> _What this task involves_
How many of the lines below contain the word "Milton"? Reply with the number alone.

> _The data_
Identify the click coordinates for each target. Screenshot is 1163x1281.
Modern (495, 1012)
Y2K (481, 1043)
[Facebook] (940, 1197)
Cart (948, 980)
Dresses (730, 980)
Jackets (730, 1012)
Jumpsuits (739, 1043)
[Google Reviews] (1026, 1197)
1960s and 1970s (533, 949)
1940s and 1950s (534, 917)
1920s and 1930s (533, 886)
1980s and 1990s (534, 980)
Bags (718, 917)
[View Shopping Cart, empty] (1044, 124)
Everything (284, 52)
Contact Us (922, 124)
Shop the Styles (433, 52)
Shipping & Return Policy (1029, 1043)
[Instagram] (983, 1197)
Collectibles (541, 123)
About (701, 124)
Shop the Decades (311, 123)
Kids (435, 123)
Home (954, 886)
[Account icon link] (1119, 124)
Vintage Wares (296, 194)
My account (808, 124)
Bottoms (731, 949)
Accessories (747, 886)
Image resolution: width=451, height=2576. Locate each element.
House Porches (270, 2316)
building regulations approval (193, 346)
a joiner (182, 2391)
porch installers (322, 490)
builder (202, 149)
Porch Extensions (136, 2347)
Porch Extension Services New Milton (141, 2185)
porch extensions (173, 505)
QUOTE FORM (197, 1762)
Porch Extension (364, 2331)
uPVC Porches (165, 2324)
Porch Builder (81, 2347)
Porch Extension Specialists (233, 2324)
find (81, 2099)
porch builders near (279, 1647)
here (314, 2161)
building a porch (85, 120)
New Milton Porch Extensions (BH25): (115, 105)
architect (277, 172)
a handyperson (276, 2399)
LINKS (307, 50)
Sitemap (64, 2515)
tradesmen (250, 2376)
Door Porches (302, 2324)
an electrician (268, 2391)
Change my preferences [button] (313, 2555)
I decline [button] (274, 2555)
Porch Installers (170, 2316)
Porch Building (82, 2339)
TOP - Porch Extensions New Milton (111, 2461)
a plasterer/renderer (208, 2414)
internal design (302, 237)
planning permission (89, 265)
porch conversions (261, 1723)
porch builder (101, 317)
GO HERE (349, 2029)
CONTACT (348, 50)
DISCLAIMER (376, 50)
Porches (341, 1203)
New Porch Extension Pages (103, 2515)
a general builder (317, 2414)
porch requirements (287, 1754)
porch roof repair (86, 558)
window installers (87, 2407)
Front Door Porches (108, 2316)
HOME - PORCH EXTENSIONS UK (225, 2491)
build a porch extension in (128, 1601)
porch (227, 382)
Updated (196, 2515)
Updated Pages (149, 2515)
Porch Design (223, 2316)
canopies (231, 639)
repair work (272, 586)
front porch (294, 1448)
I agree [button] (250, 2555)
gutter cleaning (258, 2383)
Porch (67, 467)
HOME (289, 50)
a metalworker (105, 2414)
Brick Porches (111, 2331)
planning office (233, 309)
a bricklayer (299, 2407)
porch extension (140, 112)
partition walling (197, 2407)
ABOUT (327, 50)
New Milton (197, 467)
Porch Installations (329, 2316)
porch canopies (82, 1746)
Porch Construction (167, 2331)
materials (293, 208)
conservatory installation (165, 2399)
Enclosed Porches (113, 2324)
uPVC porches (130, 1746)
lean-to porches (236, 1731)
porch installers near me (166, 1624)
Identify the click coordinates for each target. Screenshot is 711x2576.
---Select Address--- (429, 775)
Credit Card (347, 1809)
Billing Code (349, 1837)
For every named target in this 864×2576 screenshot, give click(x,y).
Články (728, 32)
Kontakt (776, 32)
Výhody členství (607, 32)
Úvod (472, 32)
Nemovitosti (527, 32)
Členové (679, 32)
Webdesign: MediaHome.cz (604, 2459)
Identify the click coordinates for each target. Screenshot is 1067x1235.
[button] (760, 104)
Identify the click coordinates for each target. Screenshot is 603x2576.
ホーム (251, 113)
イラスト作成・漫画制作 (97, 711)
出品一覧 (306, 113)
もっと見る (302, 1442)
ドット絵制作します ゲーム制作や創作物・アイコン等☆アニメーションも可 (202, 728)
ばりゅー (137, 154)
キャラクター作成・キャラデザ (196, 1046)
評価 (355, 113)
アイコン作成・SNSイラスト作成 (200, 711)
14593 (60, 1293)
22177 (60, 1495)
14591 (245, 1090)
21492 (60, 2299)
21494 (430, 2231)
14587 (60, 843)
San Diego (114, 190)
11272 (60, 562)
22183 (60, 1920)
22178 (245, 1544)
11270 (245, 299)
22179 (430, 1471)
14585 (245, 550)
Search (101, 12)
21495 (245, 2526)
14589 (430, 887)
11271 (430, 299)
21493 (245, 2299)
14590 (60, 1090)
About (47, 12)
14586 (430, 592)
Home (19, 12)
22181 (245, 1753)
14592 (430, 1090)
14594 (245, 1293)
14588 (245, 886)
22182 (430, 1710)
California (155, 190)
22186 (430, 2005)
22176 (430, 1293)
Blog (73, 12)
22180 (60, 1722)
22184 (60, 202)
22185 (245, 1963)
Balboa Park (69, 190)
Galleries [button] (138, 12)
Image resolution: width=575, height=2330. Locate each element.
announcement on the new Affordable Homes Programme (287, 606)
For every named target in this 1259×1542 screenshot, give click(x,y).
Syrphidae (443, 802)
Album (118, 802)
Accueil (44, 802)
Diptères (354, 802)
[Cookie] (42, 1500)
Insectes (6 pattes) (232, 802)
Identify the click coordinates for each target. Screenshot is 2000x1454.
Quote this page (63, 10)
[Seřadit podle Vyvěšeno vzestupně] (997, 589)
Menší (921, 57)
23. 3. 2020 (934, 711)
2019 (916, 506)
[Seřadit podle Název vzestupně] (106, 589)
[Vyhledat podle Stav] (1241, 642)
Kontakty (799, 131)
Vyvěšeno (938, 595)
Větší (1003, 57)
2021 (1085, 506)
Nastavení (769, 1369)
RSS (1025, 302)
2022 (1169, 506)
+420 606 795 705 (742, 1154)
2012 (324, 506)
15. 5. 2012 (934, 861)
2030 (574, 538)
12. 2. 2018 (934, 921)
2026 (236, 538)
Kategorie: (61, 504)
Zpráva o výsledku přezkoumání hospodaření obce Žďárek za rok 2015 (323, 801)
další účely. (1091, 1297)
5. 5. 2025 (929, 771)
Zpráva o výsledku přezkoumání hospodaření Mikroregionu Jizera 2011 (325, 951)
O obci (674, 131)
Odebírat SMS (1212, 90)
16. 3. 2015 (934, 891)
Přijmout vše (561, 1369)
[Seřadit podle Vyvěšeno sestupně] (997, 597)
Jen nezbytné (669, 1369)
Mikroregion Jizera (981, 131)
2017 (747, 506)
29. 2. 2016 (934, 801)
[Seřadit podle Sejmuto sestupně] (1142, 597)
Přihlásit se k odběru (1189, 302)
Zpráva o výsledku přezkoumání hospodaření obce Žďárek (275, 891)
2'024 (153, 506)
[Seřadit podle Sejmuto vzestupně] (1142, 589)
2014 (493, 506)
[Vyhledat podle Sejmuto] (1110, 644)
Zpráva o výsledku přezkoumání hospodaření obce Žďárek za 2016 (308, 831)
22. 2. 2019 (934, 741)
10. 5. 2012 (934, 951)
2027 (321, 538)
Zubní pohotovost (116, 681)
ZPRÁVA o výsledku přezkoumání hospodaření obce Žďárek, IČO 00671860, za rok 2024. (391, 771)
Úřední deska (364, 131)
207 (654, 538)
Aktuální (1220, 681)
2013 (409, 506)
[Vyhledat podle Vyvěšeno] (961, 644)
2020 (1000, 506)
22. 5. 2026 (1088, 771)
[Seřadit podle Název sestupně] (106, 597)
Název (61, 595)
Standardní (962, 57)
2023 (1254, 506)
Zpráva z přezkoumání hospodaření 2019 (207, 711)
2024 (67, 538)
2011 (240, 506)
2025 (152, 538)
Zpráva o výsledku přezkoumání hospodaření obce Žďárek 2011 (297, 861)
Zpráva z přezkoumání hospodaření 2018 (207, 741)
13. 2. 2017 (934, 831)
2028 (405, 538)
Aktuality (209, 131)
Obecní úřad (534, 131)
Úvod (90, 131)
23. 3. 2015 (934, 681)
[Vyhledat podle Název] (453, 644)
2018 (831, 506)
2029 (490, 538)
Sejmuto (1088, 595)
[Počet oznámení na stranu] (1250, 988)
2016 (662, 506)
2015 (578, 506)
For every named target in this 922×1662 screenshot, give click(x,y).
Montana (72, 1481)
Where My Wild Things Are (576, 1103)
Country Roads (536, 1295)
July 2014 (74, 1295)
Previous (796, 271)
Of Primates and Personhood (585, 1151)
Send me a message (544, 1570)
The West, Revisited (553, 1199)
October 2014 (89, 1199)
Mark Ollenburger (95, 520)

> _Task answer_
4